Heat Exhaustion / Heat Stroke
Heat-related illnesses range from mild heat exhaustion to life-threatening heat stroke. In hot climates, prolonged exposure to high temperatures or strenuous activity can overwhelm the body’s cooling mechanisms. Heat stroke represents a medical emergency characterized by elevated core body temperature and potential organ failure.
Heat exhaustion presents with heavy sweating, weakness, dizziness, nausea, muscle cramps, and dehydration. If untreated, it may progress to heat stroke, which involves altered mental status, confusion, seizures, and hot dry skin. Heat stroke can cause multi-organ dysfunction and requires immediate intervention.

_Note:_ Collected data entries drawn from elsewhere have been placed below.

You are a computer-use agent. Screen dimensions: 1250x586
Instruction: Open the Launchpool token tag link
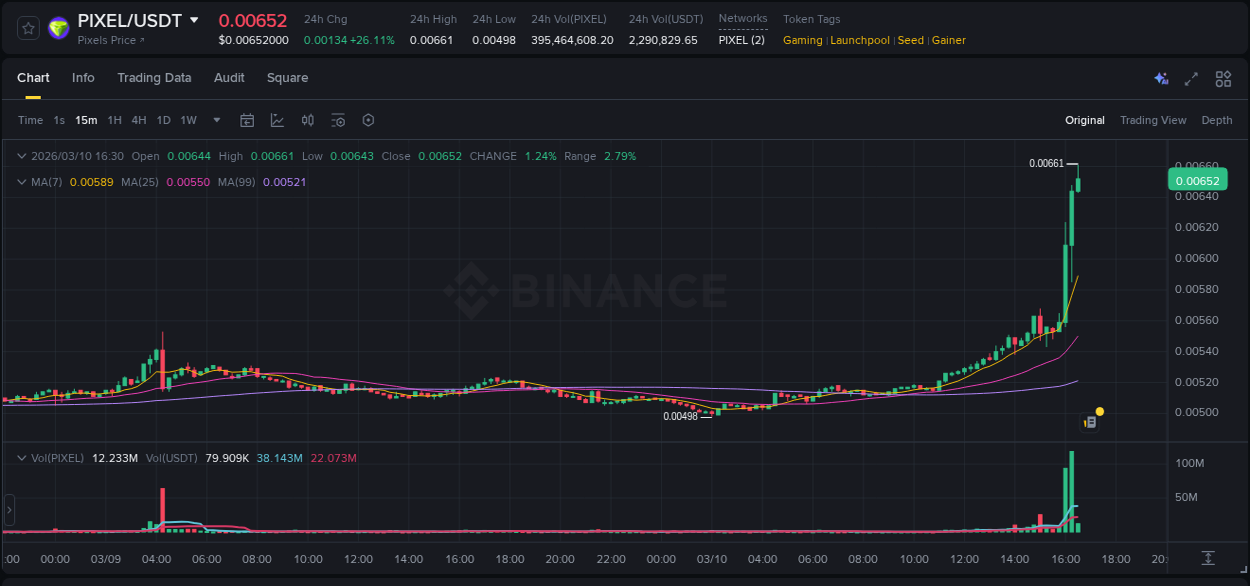860,40
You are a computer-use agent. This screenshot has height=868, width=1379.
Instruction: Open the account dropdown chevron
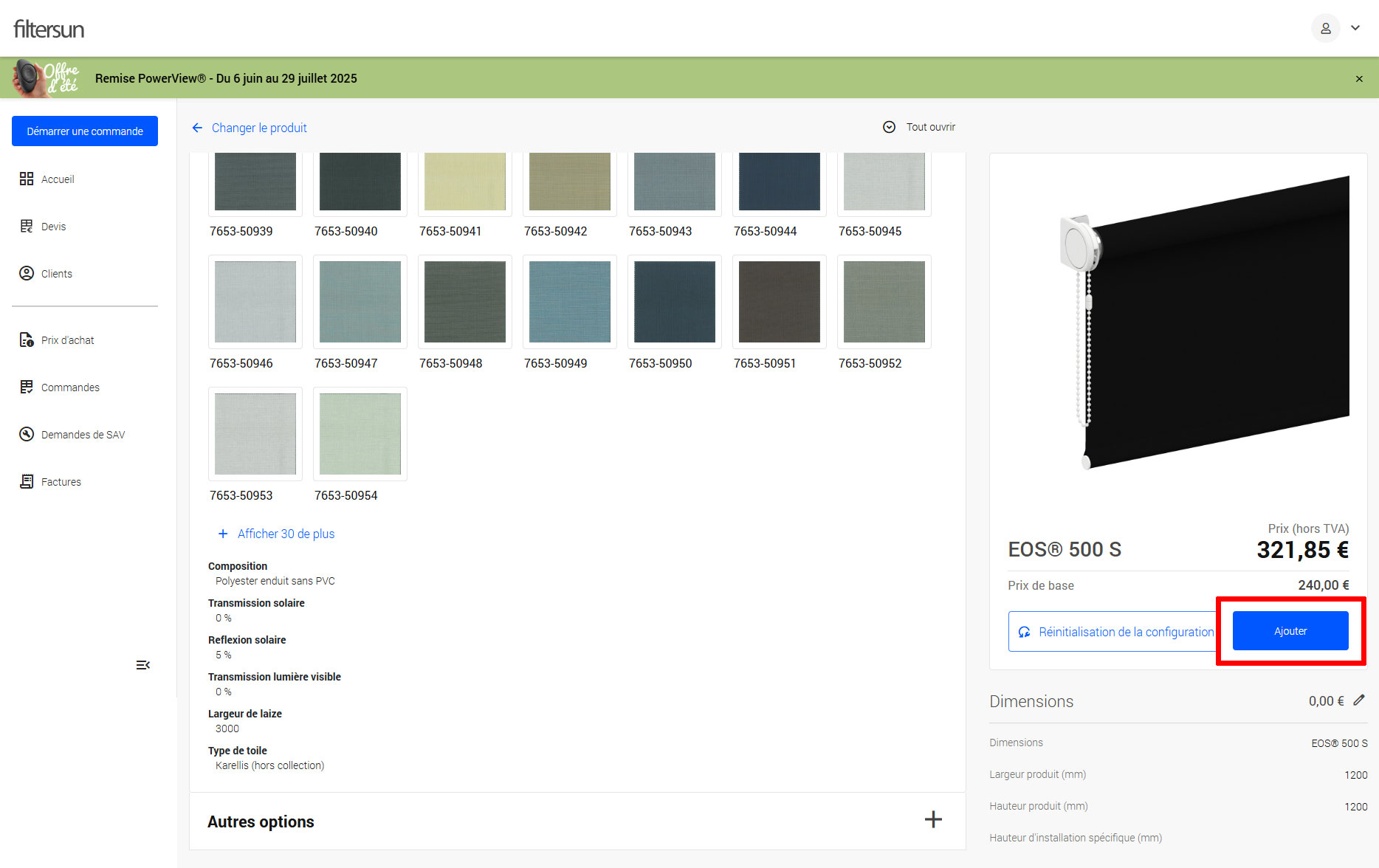[x=1355, y=28]
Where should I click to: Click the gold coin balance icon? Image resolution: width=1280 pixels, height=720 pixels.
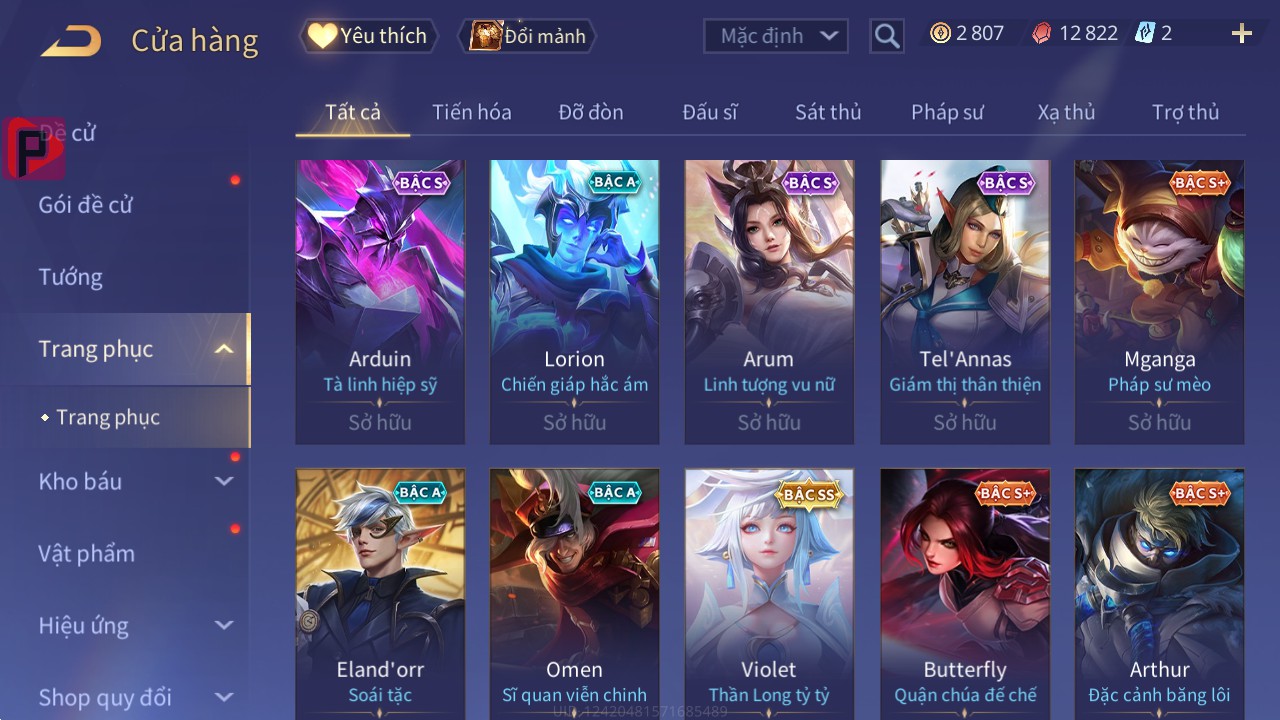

Emergency assessment includes rapid temperature measurement, airway stabilization, and evaluation of mental status. Vital signs may reveal rapid pulse, low blood pressure, or abnormal breathing. Immediate cooling measures are initiated to reduce core body temperature safely.
Diagnostic testing evaluates organ function, electrolyte imbalance, and kidney status. Intravenous fluids correct dehydration and support circulation. Continuous monitoring ensures gradual temperature reduction without complications.
Severe heat stroke may require intensive care monitoring. Rapid intervention prevents brain injury, kidney failure, and cardiovascular collapse.
Heat-related emergencies are preventable but potentially fatal. Structured emergency protocols emphasize rapid cooling, fluid replacement, and vigilant monitoring to ensure full recovery.